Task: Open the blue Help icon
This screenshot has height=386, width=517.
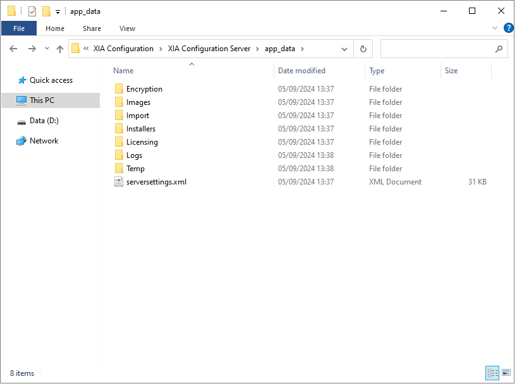Action: click(508, 28)
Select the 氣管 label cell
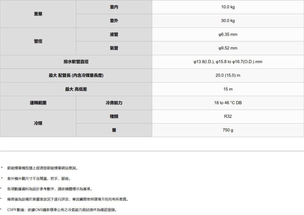Viewport: 304px width, 215px height. click(114, 48)
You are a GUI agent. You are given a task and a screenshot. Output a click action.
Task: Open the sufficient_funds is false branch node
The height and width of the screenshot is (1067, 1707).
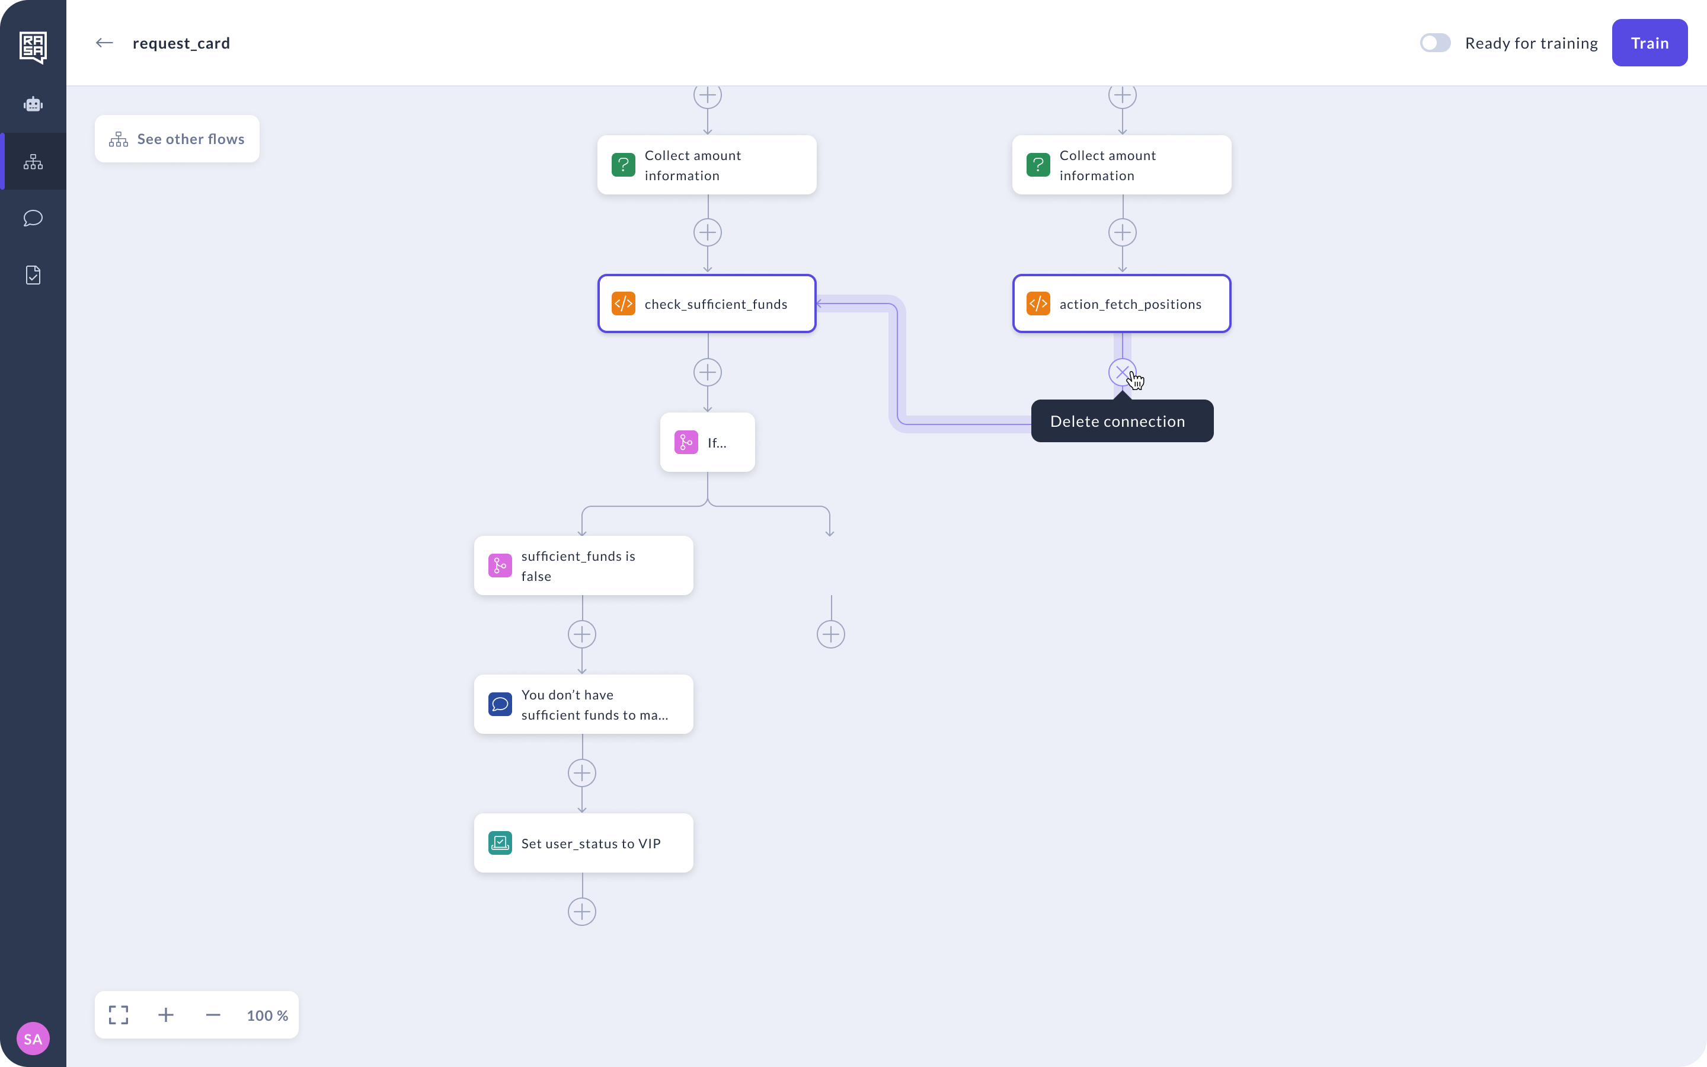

■ Task instructions
Give back exactly the lines from the line with "This screenshot has height=386, width=517." through the final line of the entries above, and keep pictures out of the copy.

■ Exercise result
This screenshot has height=386, width=517.
Action: click(508, 28)
Select the 氣管 label cell
Viewport: 304px width, 215px height. click(114, 48)
You are a GUI agent. You are given a task and a screenshot. Output a click action.
Task: Open the sufficient_funds is false branch node
The height and width of the screenshot is (1067, 1707).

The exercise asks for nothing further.